I totally agree, and in some of my canoeing trips there have been times when I’ve weighed up the situation, and ended up taking a calculated risk. If I got it wrong then I wouldn’t be here today. Paddling for 27 hours across Bass Strait overnight, with a fresh SW change forecast was a calculated risk - I didn’t know if I could survive that long, or how bad the conditions might get - I just thought I could do it.

Which makes me dissatisfied with the performance of the club I recently belonged to. They make noises about being adventurous, but it doesn’t seem to be backed up by actions. Just paddling to Flinders Island is not necessarily adventurous - it was first done by a middle aged mum over 20 years ago in a kayak she made herself, without a rudder or a sail or electric pump - it didn’t even have bulkheads and hatches. You had to take your footrest out and poke your gear (in plastic bags) up into the bow, and have much smaller packages to squeeze past the seat into the rear of the kayak. If you happened to capsize and come out of your kayak, then you had a kayak full of water.

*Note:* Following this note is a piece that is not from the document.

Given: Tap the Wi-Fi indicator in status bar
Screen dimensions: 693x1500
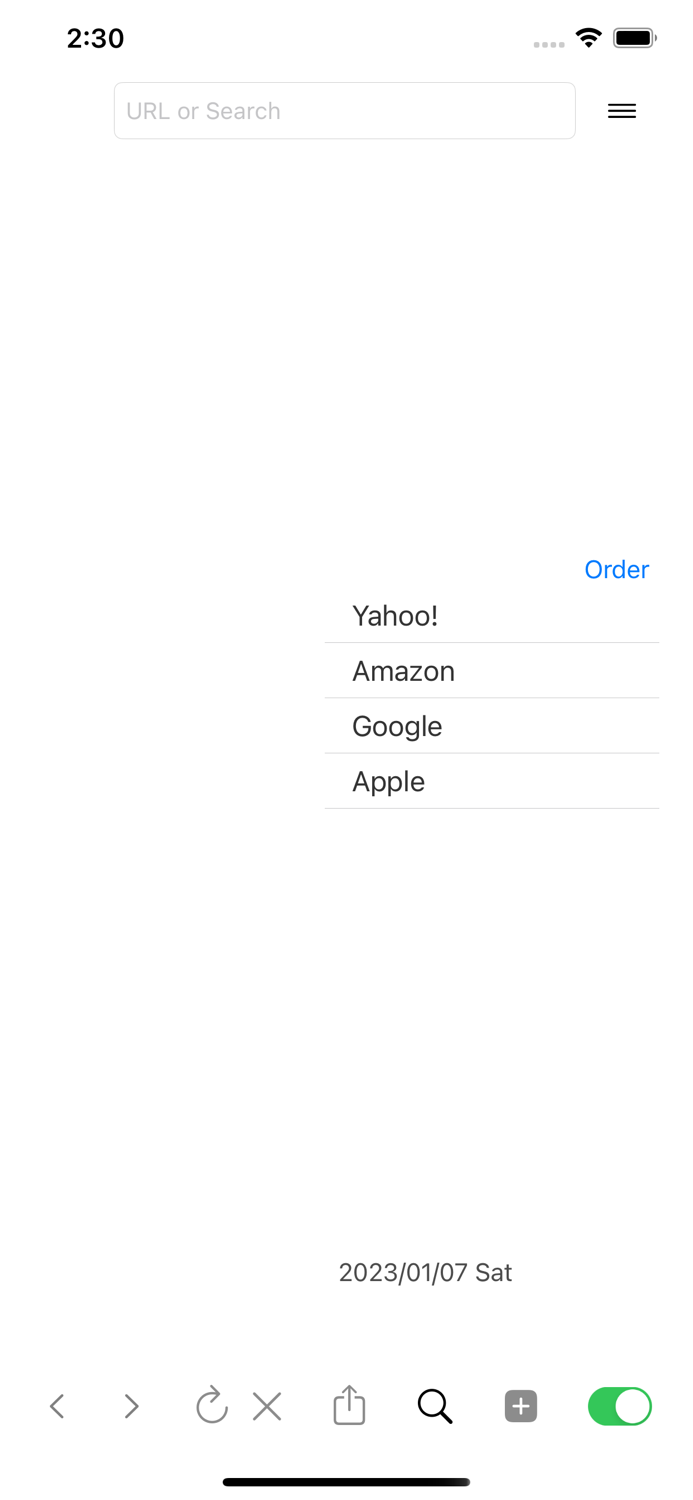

We had a chance to paddle across Banks Strait at night a couple of years ago - but didn’t. The conditions were actually quite benign for that area, and it would have given the whole party a bit of a buzz to get home and tell their friends they had done Banks Strait at night - because it has a fearful reputation and most alleged sea kayakers don’t even contemplate paddling to Flinders Island because they have to cross Banks Strait first.

On the same trip there was a paddler who had to come home a few days earlier than the rest. Did he choose to paddle back - oh no - he got the ferry - a less than adventurous option in my opinion.

It seems to me that these days people are not going to put their life in danger from time to time, despite Neville Shute thinking it a good thing to do. And if you are not doing so - then you are not being adventurous.